▶ [Testo fornito]:

++++++++

L’idea per cui il nord
abbia da sempre avuto una marcia in più sul sud, sin dai tempi dell’istituzione
del Regno d’Italia nel 1861, ha sfiorato almeno una volta nella
vita, più della metà del popolo italiano, da sempre.
Non voglio, non posso,
giudicare se questo ragionamento sia solo un’impressione data dal gap evidente
di disoccupazione e benessere tra regioni del Nord e del Sud (non è un caso che
regioni come il Veneto o il Piemonte siano rappresentate da esponenti della
Lega, che combattono per un federalismo delle regioni d’Italia), o siano
trasposizioni della concretezza di tutti i giorni: in fondo è vero che il
settore secondario, sul quale si basa l’economia del nord, sia economicamente
più produttivo del settore primario, sul quale si basa l’economia del sud.
In questo articoletto,
non voglio assolutamente affrontare la questione, non ne ho forse le
competenze; queste considerazioni personali mi son servite da preambolo a
quanto sto per raccontare. Strascicando la premessa ancora per un po’, mi
chiedo se oltre un secolo fa, la differenza tra nord e sud si sentisse come
oggi, e quanto. Siamo stati tutti educati alla visione del contadino del sud
che arriva a Milano e fa fortuna; ci hanno insegnato da sempre che le migrazioni
non sono solo state estere ma anche interne, e solitamente dal nord al sud.
Ancora oggi in film del calibro di Benvenuti al Sud, si racconta una realtà a
senso unico.
Sul piano culturale,
artistico e museale, senza dubbio le istituzioni nate nel nord alla fine
dell’Ottocento, hanno da sempre risentito di influssi benevoli alla loro
crescita, a discapito di quelli del sud, spesso lasciati in balia di se stessi
e dei briganti. Cristo si è fermato ad Eboli, raccontava Carlo Levi. Forse
Cristo si era fermato anche un po’ più su. A Roma probabilmente.

++++++++

▶ [Informazioni mostrate]:
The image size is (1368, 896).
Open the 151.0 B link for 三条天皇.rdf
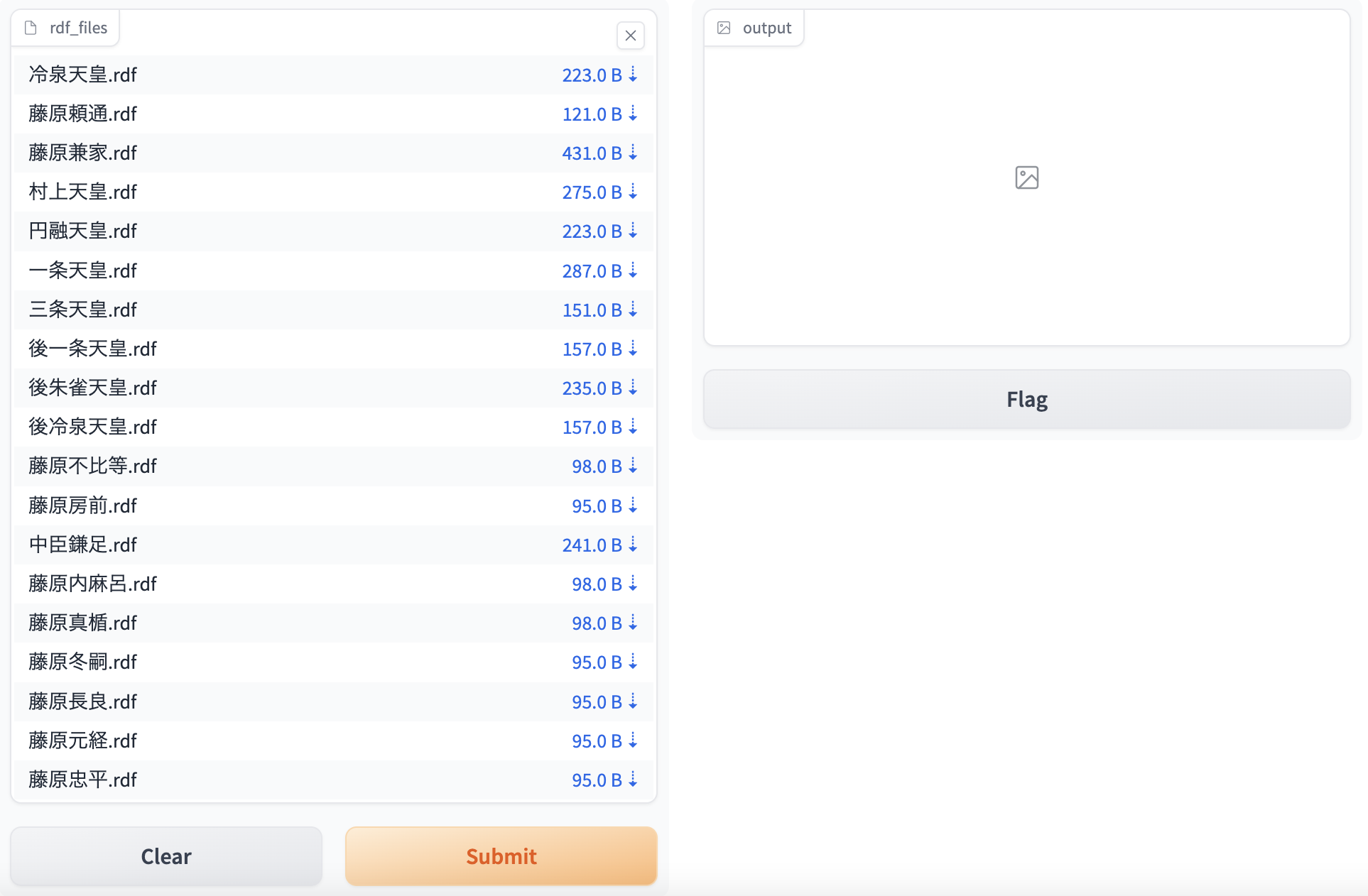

++++++++

▶ [Compiti da svolgere]:
A: In che anno fu istituito il Regno d'Italia, secondo il testo sul divario tra nord e sud?
B: Ripeti alla lettera il passo del testo sul divario tra nord e sud che comincia con "L’idea per cui" e prosegue fino a "l’economia del sud.".
C: Scrivi il seguito del testo sul divario tra nord e sud, riprendendo subito dopo la sua ultima frase.

▶ [Risposte attese]:
A: Nel 1861.

B:
L’idea per cui il nord
abbia da sempre avuto una marcia in più sul sud, sin dai tempi dell’istituzione
del Regno d’Italia nel 1861, ha sfiorato almeno una volta nella
vita, più della metà del popolo italiano, da sempre.
Non voglio, non posso,
giudicare se questo ragionamento sia solo un’impressione data dal gap evidente
di disoccupazione e benessere tra regioni del Nord e del Sud (non è un caso che
regioni come il Veneto o il Piemonte siano rappresentate da esponenti della
Lega, che combattono per un federalismo delle regioni d’Italia), o siano
trasposizioni della concretezza di tutti i giorni: in fondo è vero che il
settore secondario, sul quale si basa l’economia del nord, sia economicamente
più produttivo del settore primario, sul quale si basa l’economia del sud.

C:
Infatti gettando uno
sguardo di insieme al carteggio tra i diversi direttori dei musei e l’organo
centrale del Ministero della Pubblica Istruzione, mi è parso evidente l’aspetto
dicotomico volto ad elogiare i musei del nord, ben gestiti e spesso riordinati
(i riordinamenti ai musei di Firenze, Bergamo, Roma, Ravenna, ad opera di
Corrado Ricci, valente storico dell’arte, primo sovrintendente d’Italia e
direttore generale delle Antichità e Belle Arti, sono cosa nota), ed ad
additare quelli del sud, lasciati in balia di loro stessi, tra custodi corrotti
ed incapaci di ottemperare una politica volta alla salvaguardia e furti di
oggetti d’arte dalle teche delle sale.
Polidoro da Caravaggio, Adorazione dei Pastori, 1543, olio su tavola, Museo Regionale, Messina |
Il
caso del Museo Regionale di Messina (ex civico, ex nazionale), è forse il caso più emblematico di tutto
questo discorso.
Questo
museo, nato nel 1806 in qualità di museo civico, era stato sito sino
prima presso l’Archivio degli Atti Notarili, poi
in locali predisposti dall’Università Regia di Messina.
Ma il notevole numero di oggetti d’arte confluiti nel museo
dalle corporazioni religiose soppresse con la legge del 1866, spinse il
Municipio della città a chiedere allo Stato, nel 1876, che questo adibisse un
nuovo luogo, decisamente più idoneo ad ospitare l’ingente mole di beni
custoditi.
Dal 1876, per oltre otto anni, puntualmente le suppliche del direttore Salinas giungevano agli uffici del Ministero, finché, in un clima di tensione
dato dall’ingovernabilità di una struttura che non poteva tutelare e
salvaguardare i beni ivi custoditi, nel 1884
fu predisposto il trasferimento della sede prima in un edificio di Via
Peculio Frumentario, e sei anni dopo nei locali riadattati dell’ex - Monastero di San Gregorio.
La situazione post terremoto a Messina, il 29 dicembre 1908. |
Questa sede fu progettata come la sede definitiva del Museo,
ma la quiete dell’istituzione siciliana durò poco meno di vent’anni. Il 28
dicembre 1908 infatti, assieme alla gran parte degli edifici di
Reggio Calabria e Messina, a causa del fortissimo terremoto crollò la suddetta
sede, portando con sé nelle macerie beni di inestimabile valore.
Le
operazioni di recupero furono senza dubbio tempestive per il tempo: in meno di due anni, tutti i
beni sepolti furono “riportati alla luce” e restaurati con meticolosità: molti
restauratori offrirono anche le loro prestazioni senza alcun compenso in
cambio, consci che opere come il polittico di Antonello da Messina, custodito
nell’ex omonima sala, andassero preservati a prescindere dalle aggressioni
della polvere e dei calcinacci.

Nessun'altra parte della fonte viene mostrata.